One of the things we have to look at in this PIP business is the boundary between planning in principle and technical details. The Government think that it is very clear: there are just those three things in PIP and everything else is a technical detail. But technical details include flood risk, contamination, community infrastructure, highways and transport, place-making, landscape heritage, design, and all the rest. They are not technical details; they are things that you need to sort out before you give agreement in principle to a site being developed—or at least some them are some of the time.

One of the arguments put forward is that there is duplication in the present system and a repeated test of the principle of development on a site. I have some detailed evidence from my own authority, which may or may not be typical, which said that in the last three years there have been only three refusals of planning applications for housing based on principle. They were all in the green belt, where they would presumably be turned down anyway. There is really very little evidence that this complaint is true.

What can PIP—I think I will call it that—be used for?
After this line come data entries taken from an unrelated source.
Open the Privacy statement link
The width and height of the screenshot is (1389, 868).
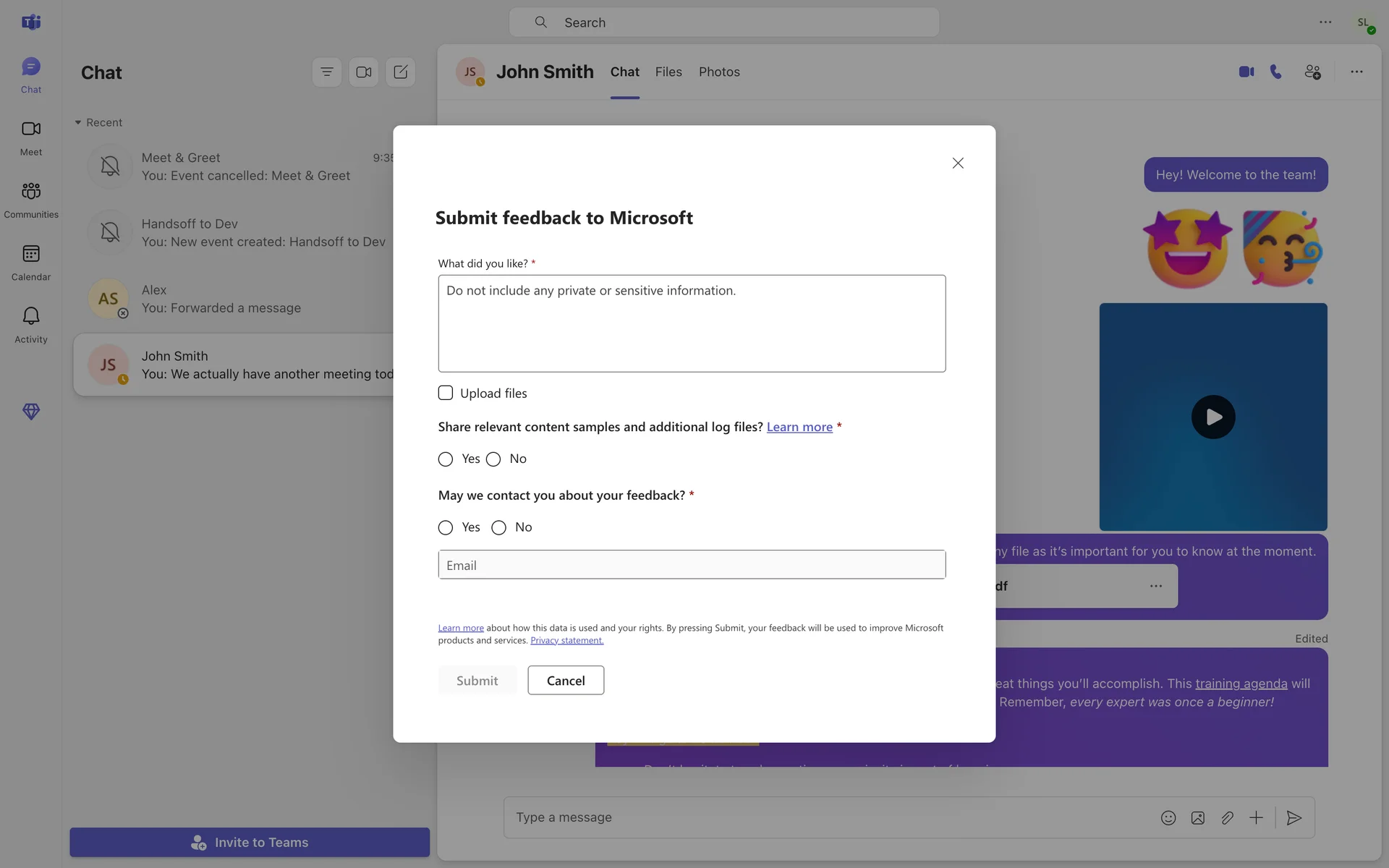566,640
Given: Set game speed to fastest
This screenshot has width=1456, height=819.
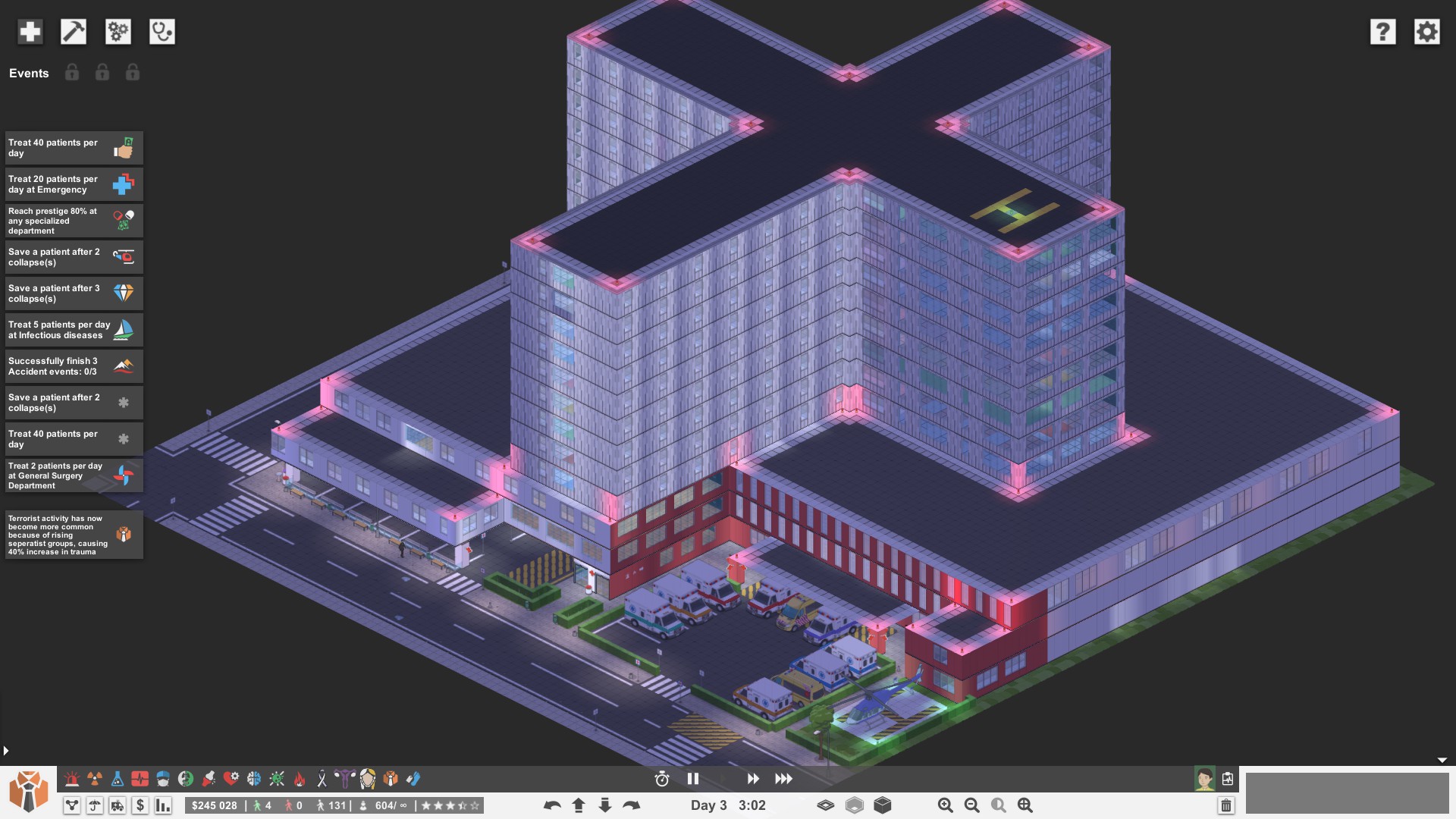Looking at the screenshot, I should pos(783,779).
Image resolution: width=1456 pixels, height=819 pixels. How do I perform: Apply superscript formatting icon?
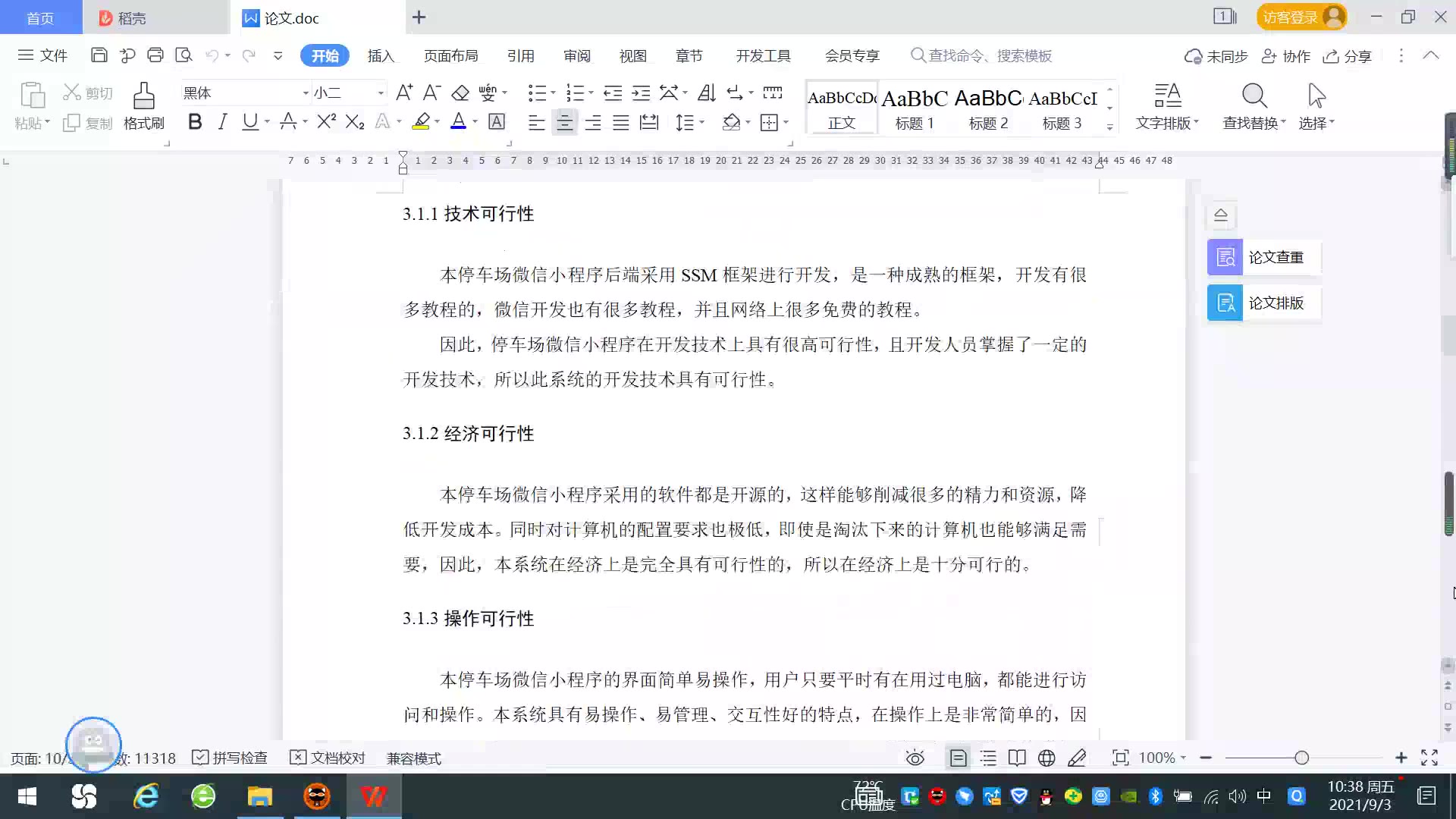tap(326, 121)
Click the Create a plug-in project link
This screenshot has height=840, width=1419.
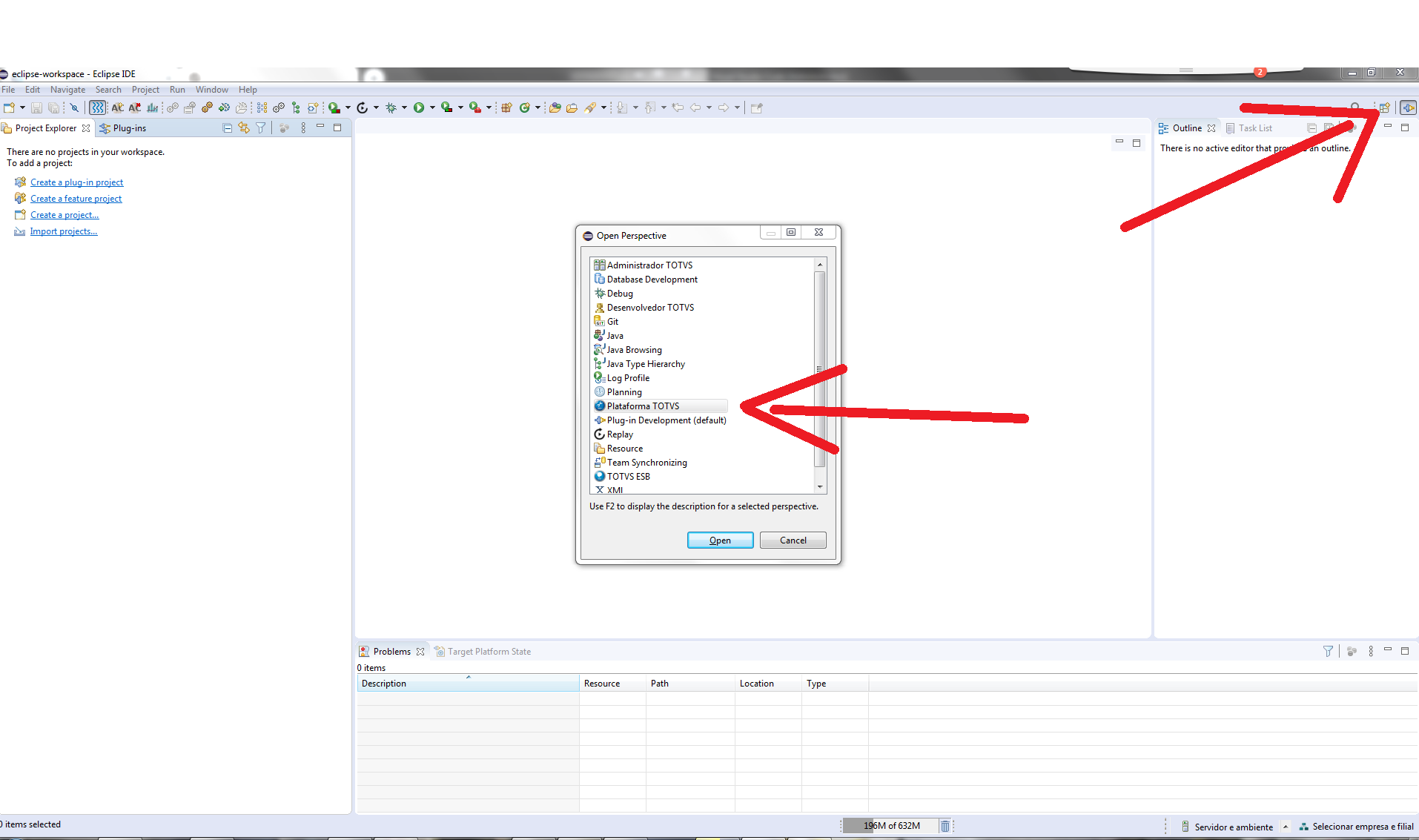point(77,182)
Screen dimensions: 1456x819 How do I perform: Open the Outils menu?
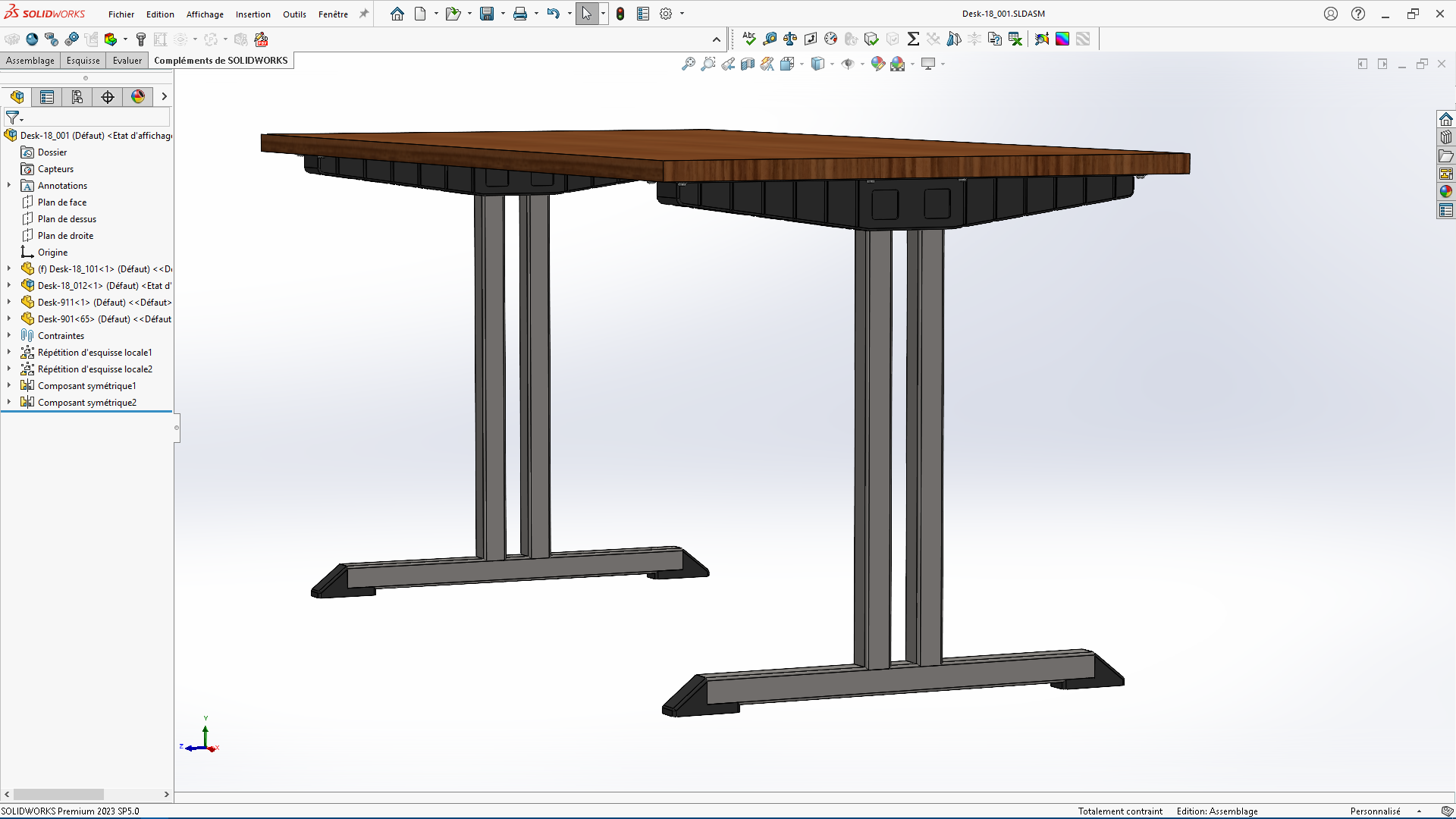pyautogui.click(x=294, y=14)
It was invented last October—that recently—as part of the brownfield sites proposals. Since then, it has been extended in the Bill to the local planning process. The Bill actually says that it can be used for anything, all subject to ministerial regulation through either statutory instruments or development orders. It could be used for anything from industrial estates to fracking. We in this House ought to tighten up the wording on the face of the Bill. There are lots of other things we need to be discussing.